In machine learning, there is typically a training step where an algorithm is used to find the optimal set of model parameters (i.e. those parameters that give the minimum possible error). This is the essence of machine learning!

Model training

There are many approaches to optimisation. Gradient descent is a popular approach. In gradient descent we take steps in the opposite direction of the gradient of a function, seeking the lowest point (i.e. the lowest error).

Exercise

A) What does a loss function quantify?
B) What is an example of a loss function?
C) What are some other names used for loss functions?
D) What is happening when a model is trained?

Solution

A) A loss function quantifies the goodness of fit of a model (i.e. how closely its predictions match the known targets).
B) One example of a loss function is mean squared error (M.S.E.).
C) Objective function, error function, and cost function.
D) When a model is trained, we are attempting to find the optimal model parameters in process known as “optimisation”.

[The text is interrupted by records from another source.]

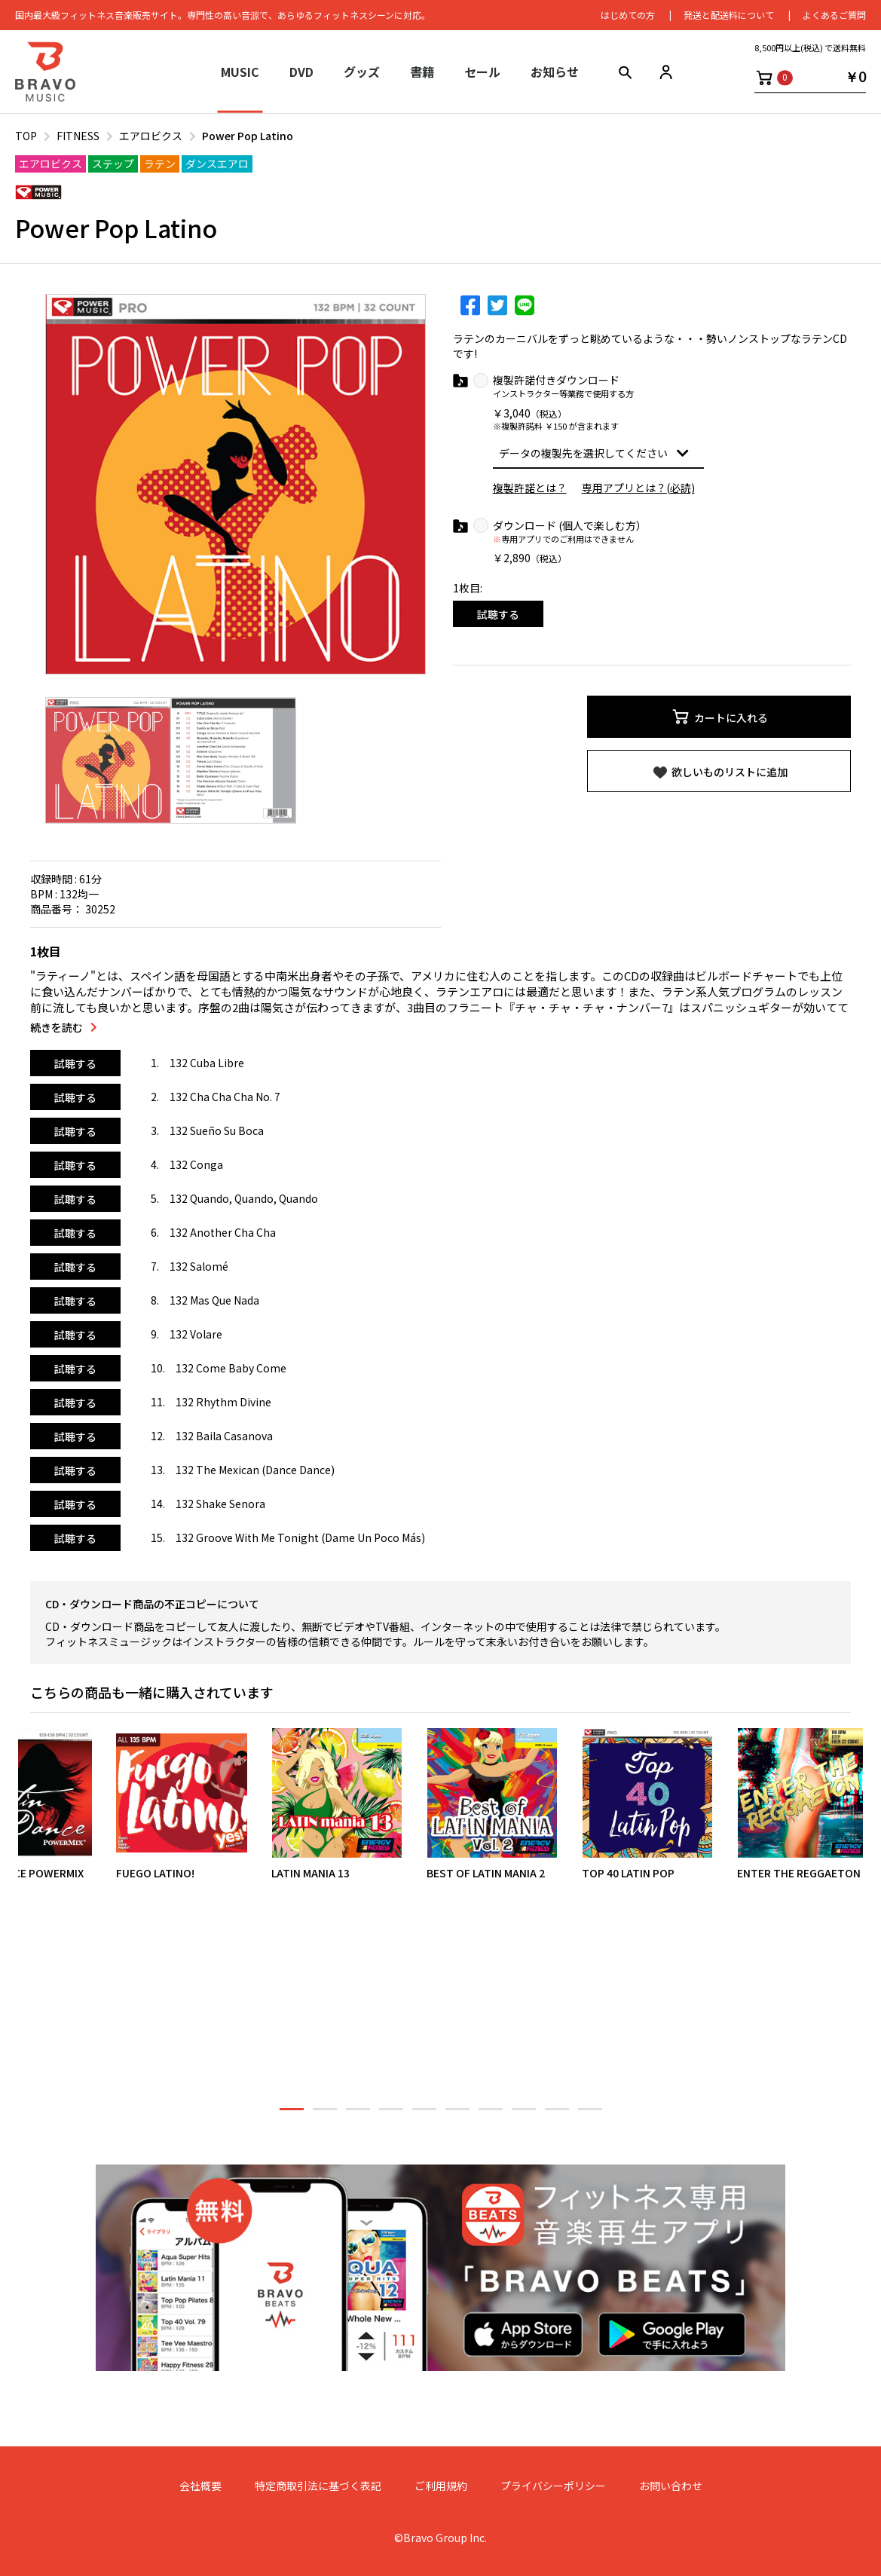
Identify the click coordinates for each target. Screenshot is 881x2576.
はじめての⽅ (628, 14)
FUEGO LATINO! (155, 1872)
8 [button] (523, 2115)
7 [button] (490, 2115)
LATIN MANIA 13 (310, 1872)
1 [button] (291, 2115)
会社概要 (200, 2486)
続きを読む (56, 1027)
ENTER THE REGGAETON (799, 1872)
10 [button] (590, 2115)
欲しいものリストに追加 (719, 772)
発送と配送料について (729, 14)
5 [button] (424, 2115)
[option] (235, 484)
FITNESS (78, 135)
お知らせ (555, 72)
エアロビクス (150, 135)
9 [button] (556, 2115)
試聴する (498, 614)
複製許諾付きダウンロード (556, 380)
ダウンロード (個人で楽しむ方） (570, 526)
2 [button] (324, 2115)
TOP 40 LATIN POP (628, 1872)
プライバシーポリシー (553, 2486)
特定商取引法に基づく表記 (318, 2486)
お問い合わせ (670, 2486)
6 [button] (457, 2115)
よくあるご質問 (834, 14)
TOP (26, 135)
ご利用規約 (440, 2486)
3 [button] (358, 2115)
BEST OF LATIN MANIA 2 (486, 1872)
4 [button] (391, 2115)
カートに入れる (719, 717)
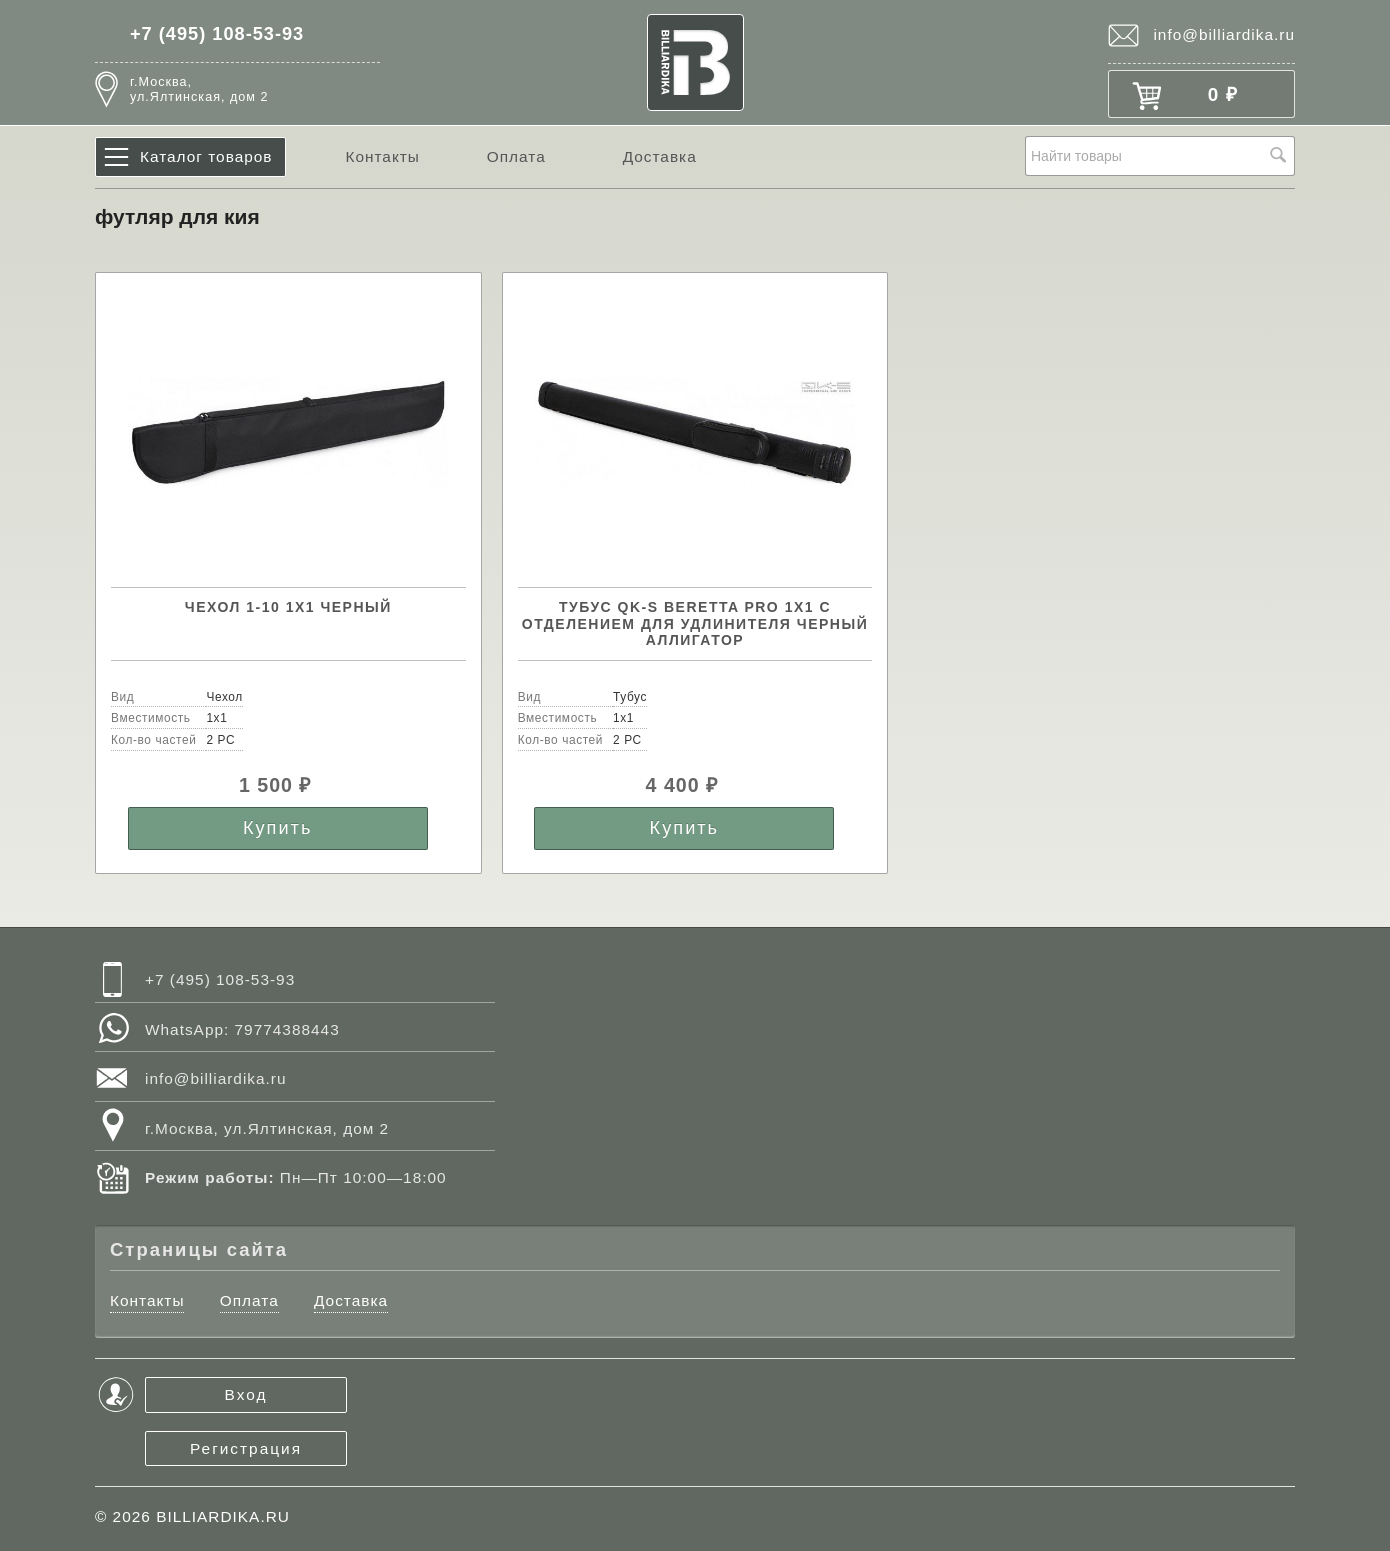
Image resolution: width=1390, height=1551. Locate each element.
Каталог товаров (206, 156)
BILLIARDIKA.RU (223, 1516)
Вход (246, 1394)
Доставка (660, 156)
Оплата (516, 156)
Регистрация (246, 1448)
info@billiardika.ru (1224, 34)
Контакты (382, 156)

Now that we’ve touched on how machines learn, we’ll tackle the problem of predicting the outcome of patients admitted to intensive care units in hospitals across the United States.

Key Points

  • Loss functions allow us to define a good model.

  • $y$ is a known target. $\hat{y}$ ($y hat$) is a prediction.

  • Mean squared error is an example of a loss function.

  • After defining a loss function, we search for the optimal solution in a process known as ‘training’.

  • Optimisation is at the heart of machine learning.